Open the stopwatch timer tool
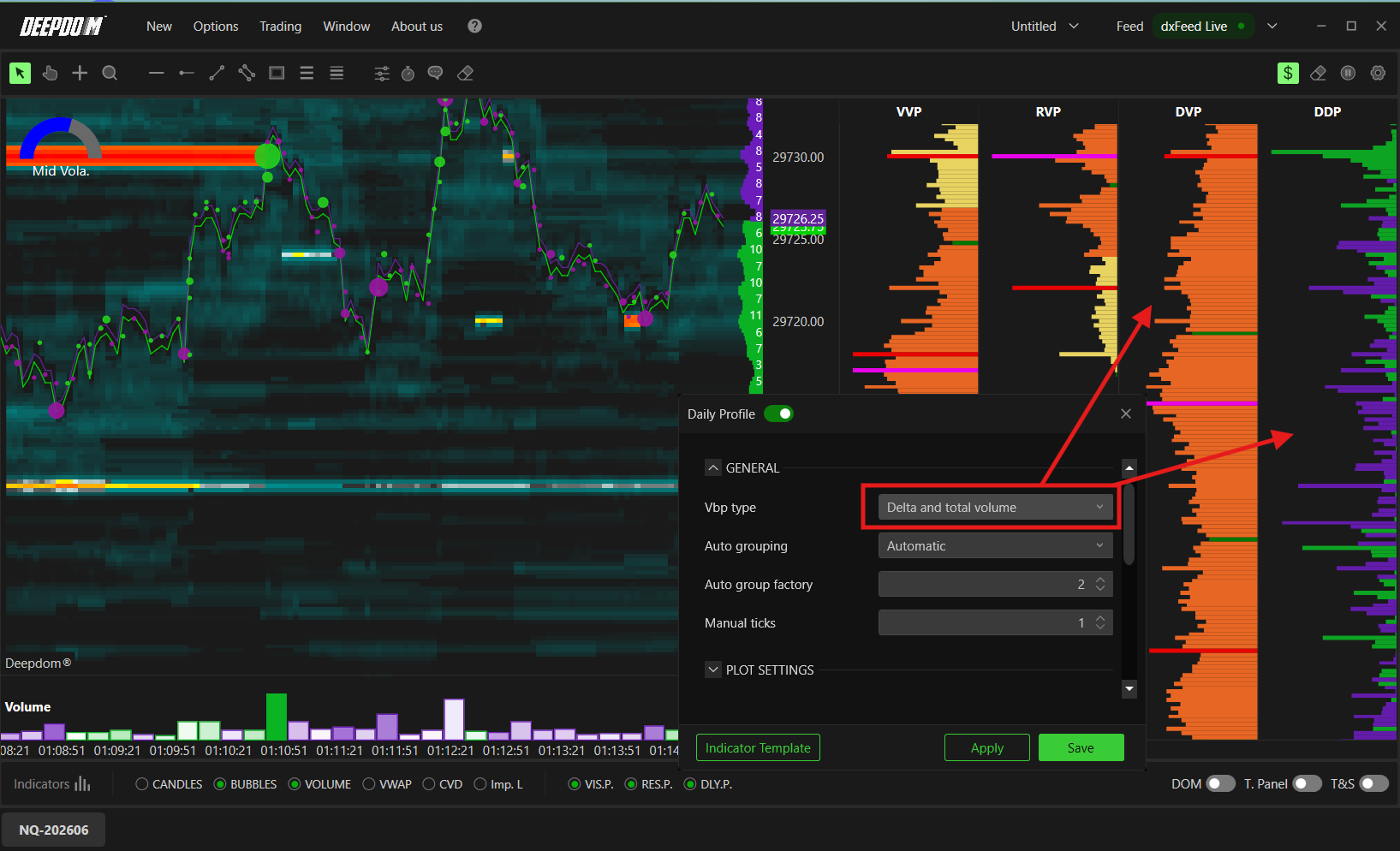1400x851 pixels. point(408,74)
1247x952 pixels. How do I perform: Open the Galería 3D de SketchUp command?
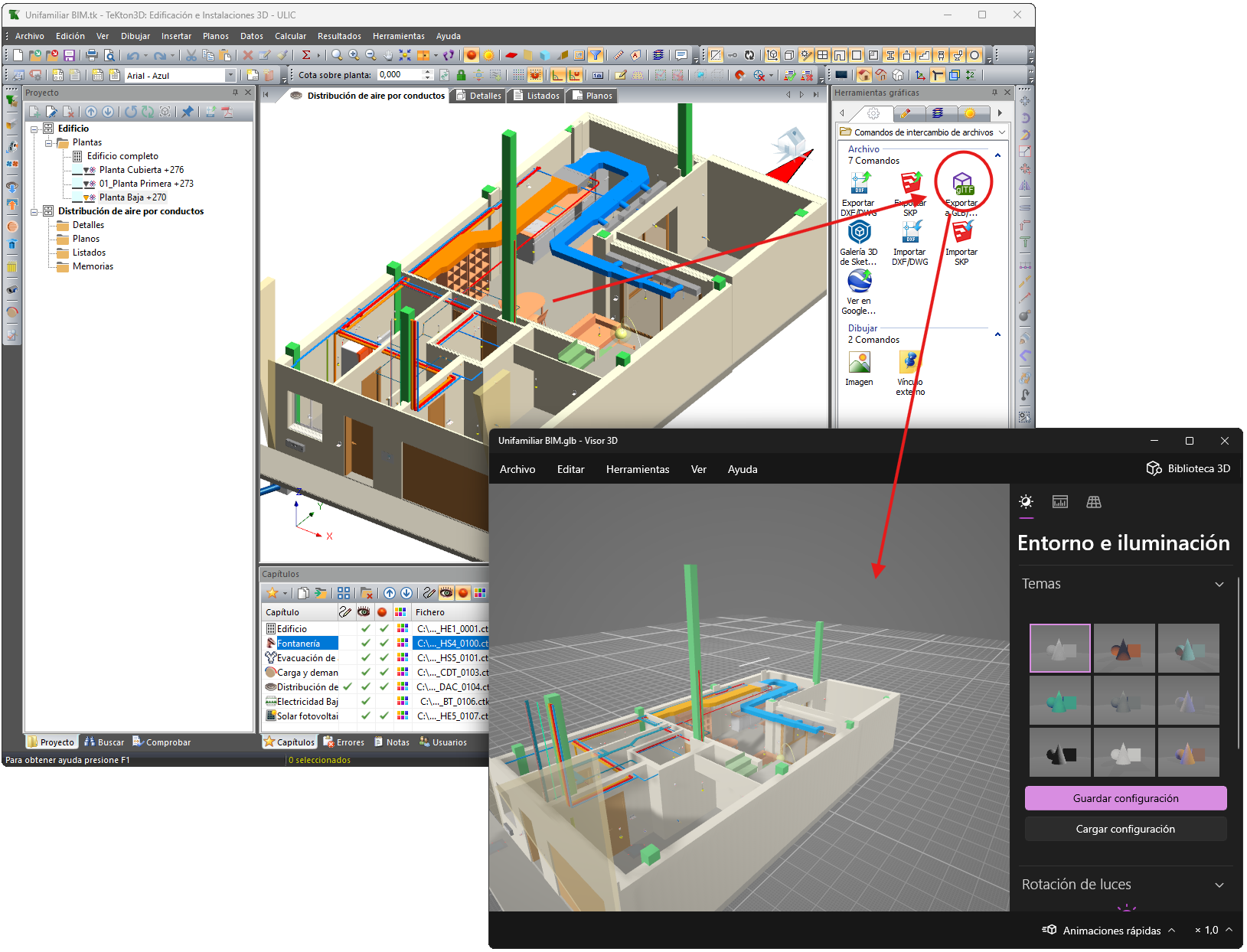point(859,233)
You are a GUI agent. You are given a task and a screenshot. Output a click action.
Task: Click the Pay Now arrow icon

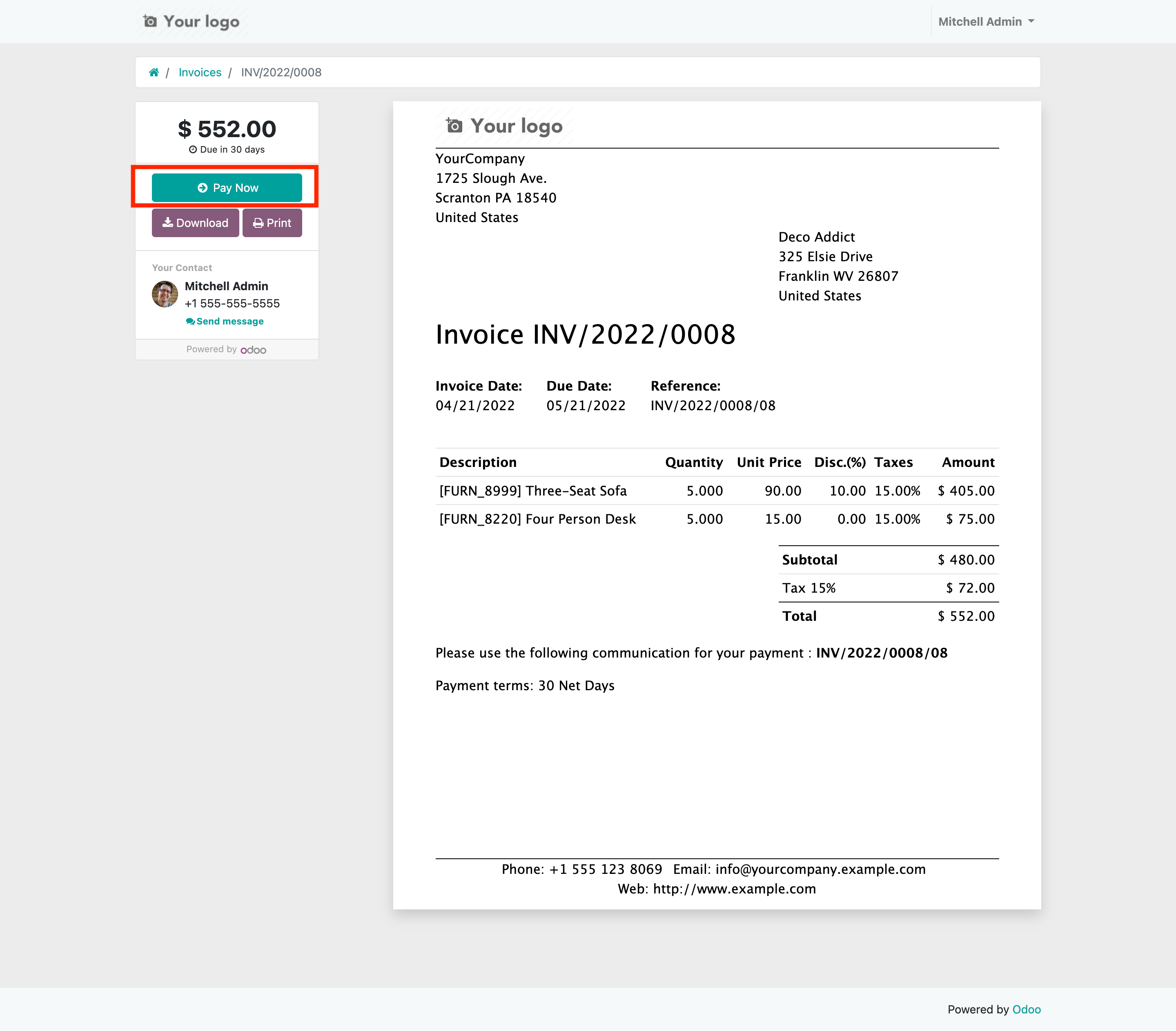[203, 188]
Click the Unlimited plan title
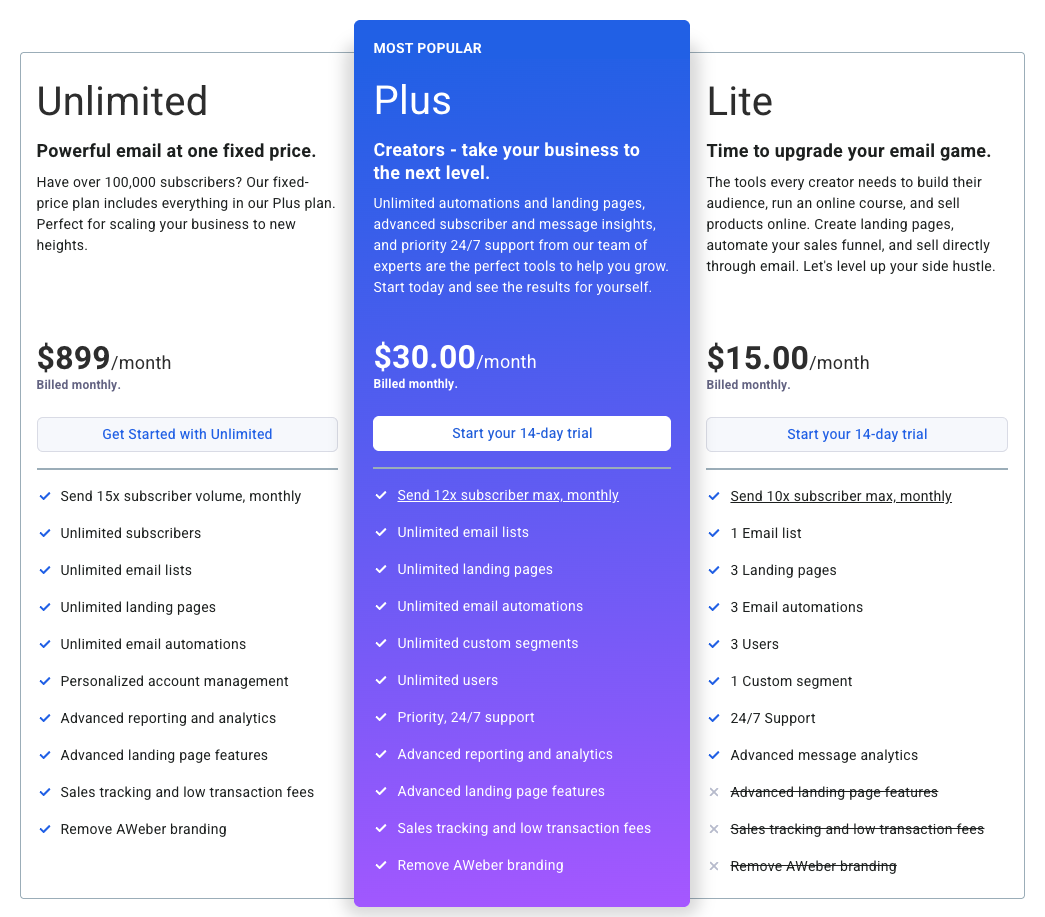The image size is (1045, 917). [x=122, y=101]
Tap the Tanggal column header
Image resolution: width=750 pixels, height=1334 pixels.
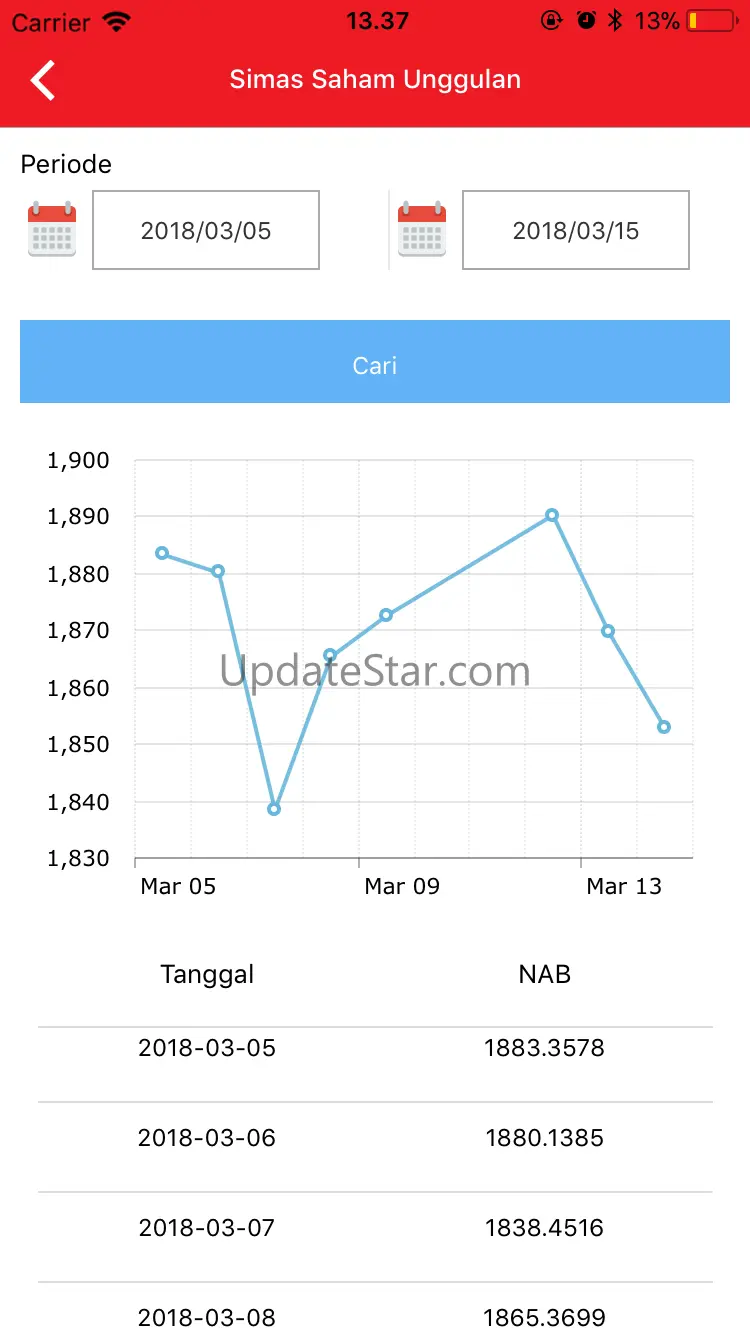tap(207, 974)
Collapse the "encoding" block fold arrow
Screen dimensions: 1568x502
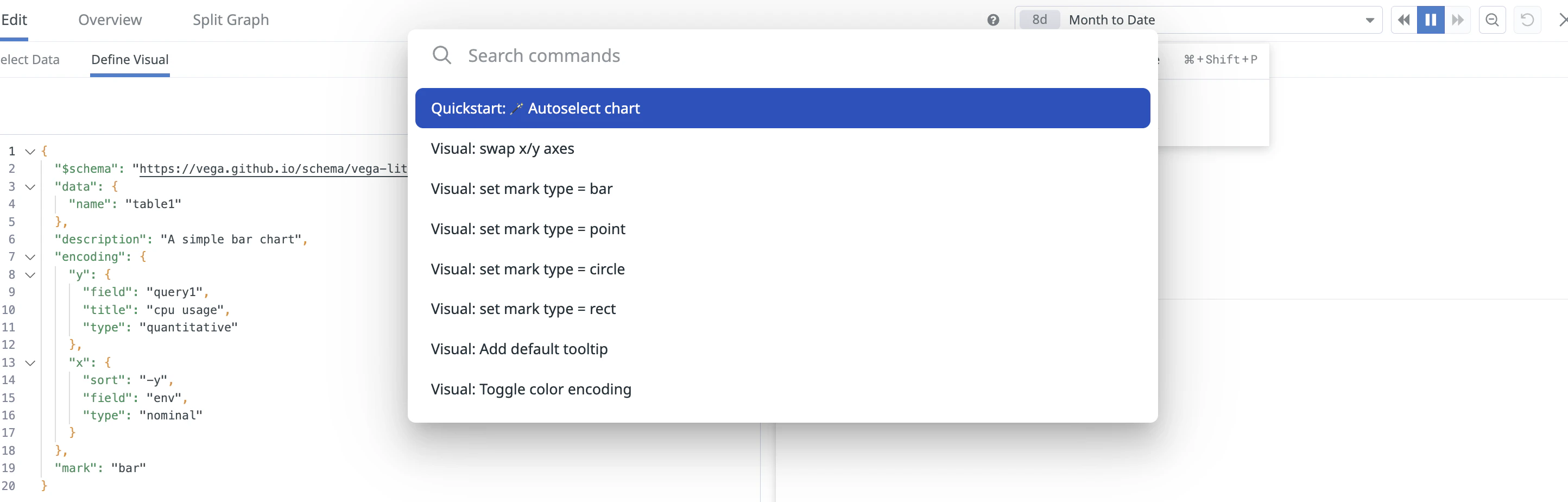(30, 257)
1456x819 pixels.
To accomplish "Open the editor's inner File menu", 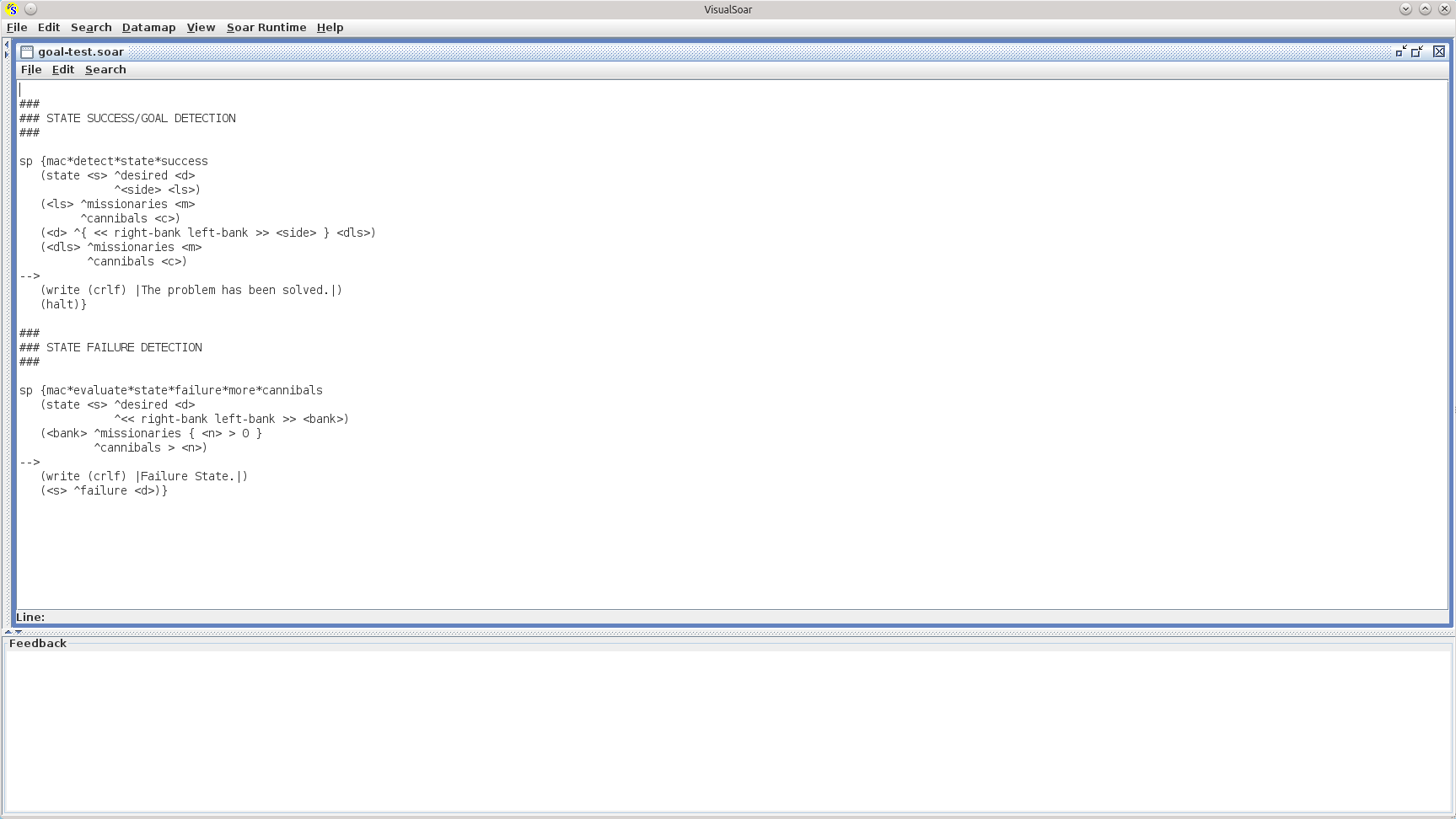I will [x=31, y=70].
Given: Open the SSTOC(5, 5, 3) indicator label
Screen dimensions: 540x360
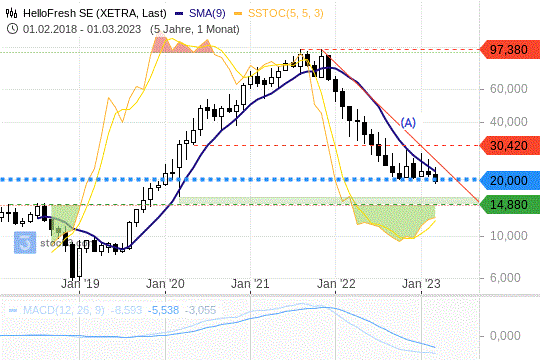Looking at the screenshot, I should tap(285, 13).
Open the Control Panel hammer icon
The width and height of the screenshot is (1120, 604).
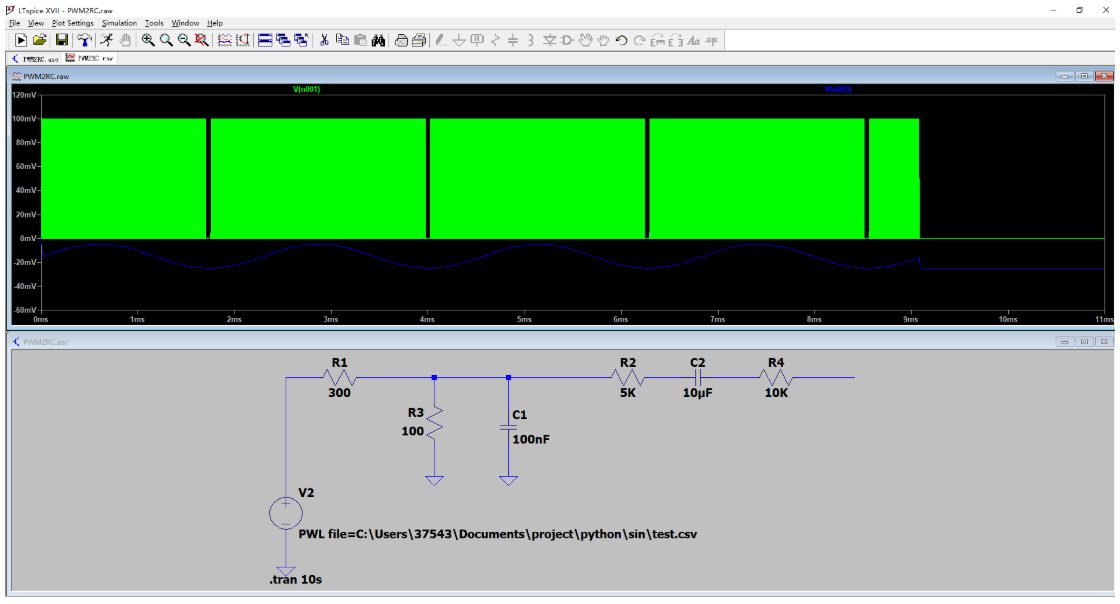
● ● ● ● ● ● ●
What you have to do:
Give the lines again word for word, from the start of the records to the line holding "Tap the Tanggal column header", both included, and leave out any picture.

Result for this task:
Open the stopwatch timer tool
1400x851 pixels. point(408,74)
1247x952 pixels. How do I perform: Open the Galería 3D de SketchUp command?
point(859,233)
You are a GUI agent. You are given a task and a screenshot. Output a click action.
Task: Click the Pay Now arrow icon

[203, 188]
Click the Unlimited plan title
The image size is (1045, 917). [x=122, y=101]
Tap the Tanggal column header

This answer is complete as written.